José Arteiro Cavalcante Lima, advogado da mãe da modelo desaparecida Eliza Samúdio e assistente da acusação no julgamento dos acusados pela suposta morte da jovem, na cidade de Contagem, estado brasileiro de Minas Gerais, afirmou nesta quarta-feira que fez um acordo com um dos principais arguidos, Luis Henrique Ferreira Romão, o Macarrão.



Segundo arteiro, Macarrão, acusado nos autos de ter raptado Eliza no Rio de Janeiro em Junho de 2010, de a ter levado à força para Minas Gerais e de, aí, ter participado na execução da jovem a mando do ex-guarda-redes do Flamengo, Bruno, a quem a jovem exigia o reconhecimento de um filho, estaria disposto a confessar a sua participação no crime em troca de benefícios.

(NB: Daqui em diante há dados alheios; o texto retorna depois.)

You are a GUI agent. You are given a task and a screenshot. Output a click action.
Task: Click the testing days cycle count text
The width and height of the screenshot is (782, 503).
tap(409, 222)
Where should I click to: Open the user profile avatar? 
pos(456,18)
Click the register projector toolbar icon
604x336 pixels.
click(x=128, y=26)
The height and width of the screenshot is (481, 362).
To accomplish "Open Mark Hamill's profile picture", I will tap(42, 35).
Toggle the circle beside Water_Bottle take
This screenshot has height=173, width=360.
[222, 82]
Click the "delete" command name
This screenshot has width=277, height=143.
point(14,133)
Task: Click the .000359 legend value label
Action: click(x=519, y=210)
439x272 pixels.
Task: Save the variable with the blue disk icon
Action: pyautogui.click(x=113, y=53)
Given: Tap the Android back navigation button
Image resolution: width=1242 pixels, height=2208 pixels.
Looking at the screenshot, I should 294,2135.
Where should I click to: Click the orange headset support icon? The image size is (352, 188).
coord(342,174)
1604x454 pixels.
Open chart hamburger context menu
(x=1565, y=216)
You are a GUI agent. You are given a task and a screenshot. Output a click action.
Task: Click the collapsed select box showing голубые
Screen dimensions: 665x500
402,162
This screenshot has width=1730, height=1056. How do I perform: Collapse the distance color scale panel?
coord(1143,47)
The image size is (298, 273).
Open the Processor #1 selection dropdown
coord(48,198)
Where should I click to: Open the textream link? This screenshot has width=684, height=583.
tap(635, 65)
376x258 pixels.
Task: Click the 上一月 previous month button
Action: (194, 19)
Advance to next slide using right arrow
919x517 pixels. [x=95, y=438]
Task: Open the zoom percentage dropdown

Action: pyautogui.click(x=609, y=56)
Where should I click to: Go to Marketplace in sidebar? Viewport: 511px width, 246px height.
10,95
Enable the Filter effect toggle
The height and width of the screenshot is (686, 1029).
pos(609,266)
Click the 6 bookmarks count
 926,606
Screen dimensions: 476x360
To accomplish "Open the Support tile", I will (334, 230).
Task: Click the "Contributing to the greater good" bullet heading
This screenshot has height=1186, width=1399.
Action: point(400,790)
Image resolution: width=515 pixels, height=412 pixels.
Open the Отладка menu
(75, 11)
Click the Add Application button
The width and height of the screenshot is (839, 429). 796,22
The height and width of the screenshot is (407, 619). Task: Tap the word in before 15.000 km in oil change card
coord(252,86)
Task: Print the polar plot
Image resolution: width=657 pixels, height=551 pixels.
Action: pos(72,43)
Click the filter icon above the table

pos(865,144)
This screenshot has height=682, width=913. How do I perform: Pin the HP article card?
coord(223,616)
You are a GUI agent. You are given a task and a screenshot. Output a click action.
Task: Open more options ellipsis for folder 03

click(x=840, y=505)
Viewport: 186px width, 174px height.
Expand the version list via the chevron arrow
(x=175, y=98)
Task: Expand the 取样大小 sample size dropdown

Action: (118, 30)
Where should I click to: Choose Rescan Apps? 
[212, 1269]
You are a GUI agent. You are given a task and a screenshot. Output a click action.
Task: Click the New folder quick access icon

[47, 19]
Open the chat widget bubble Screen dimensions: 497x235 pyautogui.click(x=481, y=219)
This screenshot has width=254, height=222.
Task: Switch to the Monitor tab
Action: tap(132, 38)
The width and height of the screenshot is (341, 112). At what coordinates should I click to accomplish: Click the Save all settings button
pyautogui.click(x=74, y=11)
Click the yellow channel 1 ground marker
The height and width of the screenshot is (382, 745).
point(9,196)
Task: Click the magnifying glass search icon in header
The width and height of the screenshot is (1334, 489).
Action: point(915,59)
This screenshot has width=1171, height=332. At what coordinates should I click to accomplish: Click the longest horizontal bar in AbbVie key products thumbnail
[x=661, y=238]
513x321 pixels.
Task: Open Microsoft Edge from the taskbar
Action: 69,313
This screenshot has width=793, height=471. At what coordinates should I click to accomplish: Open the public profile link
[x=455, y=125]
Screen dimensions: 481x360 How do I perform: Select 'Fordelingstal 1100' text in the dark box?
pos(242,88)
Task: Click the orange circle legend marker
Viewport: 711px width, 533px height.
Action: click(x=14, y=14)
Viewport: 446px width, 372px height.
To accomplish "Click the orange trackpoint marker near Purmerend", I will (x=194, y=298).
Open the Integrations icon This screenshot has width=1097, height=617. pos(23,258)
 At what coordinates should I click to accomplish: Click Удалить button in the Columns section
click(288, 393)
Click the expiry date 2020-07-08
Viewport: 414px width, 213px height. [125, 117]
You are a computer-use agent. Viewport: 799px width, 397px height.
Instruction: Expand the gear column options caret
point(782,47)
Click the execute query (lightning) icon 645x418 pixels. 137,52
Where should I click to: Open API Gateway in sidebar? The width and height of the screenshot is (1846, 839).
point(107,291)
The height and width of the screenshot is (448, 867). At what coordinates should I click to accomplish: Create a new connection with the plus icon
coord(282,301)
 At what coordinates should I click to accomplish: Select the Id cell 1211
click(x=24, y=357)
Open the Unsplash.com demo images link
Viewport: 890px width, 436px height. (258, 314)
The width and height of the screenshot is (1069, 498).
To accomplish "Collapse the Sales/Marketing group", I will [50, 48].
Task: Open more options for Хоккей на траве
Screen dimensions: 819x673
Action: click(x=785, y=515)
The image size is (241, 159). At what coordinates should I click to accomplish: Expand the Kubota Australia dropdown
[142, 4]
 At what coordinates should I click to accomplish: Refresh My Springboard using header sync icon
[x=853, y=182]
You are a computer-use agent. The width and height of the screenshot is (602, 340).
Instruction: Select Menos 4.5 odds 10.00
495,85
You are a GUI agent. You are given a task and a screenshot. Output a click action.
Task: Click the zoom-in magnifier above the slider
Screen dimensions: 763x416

Entretanto, Leonardo Diniz, advogado de defesa de Macarrão, negou que o seu cliente tenha feito qualquer acordo com Arteiro ou com a acusação, e adiantou que tal nem seria possível, pois não houve crime e, portanto, o seu cliente não teria o que confessar.

O corpo de Eliza Samúdio, que tinha 25 anos quando desapareceu, não foi localizado até hoje, o que é o maior trunfo da defesa de Macarrão, de Bruno e dos outros acusados, que alegam serem inocentes até porque, segundo eles, não houve crime algum e Eliza está desaparecida por vontade própria.

Manobras da defesa reduziram o número de arguidos de cinco, na segunda-feira, quando ojulgamento começou, para apenas dois, o próprio Macarrão e Fernanda Castro, ex-namorada do guarda-redes e acusada de ter vigiado Eliza enquanto esta foi supostamente mantida em cativeiro pelo atleta.

Bruno e o ex-polícia Bola, acusado de ser o executor de Eliza, conseguiram ser retirados do actual processo depois de terem trocado de advogado e de os novos exigirem tempo para se inteirarem dos detalhes do caso, e a quinta arguida, Dayanne, ex-mulher de Bruno, foi separada dos demais pela juíza Marixa Rodrigues por ter o mesmo advogado do ex-futebolista.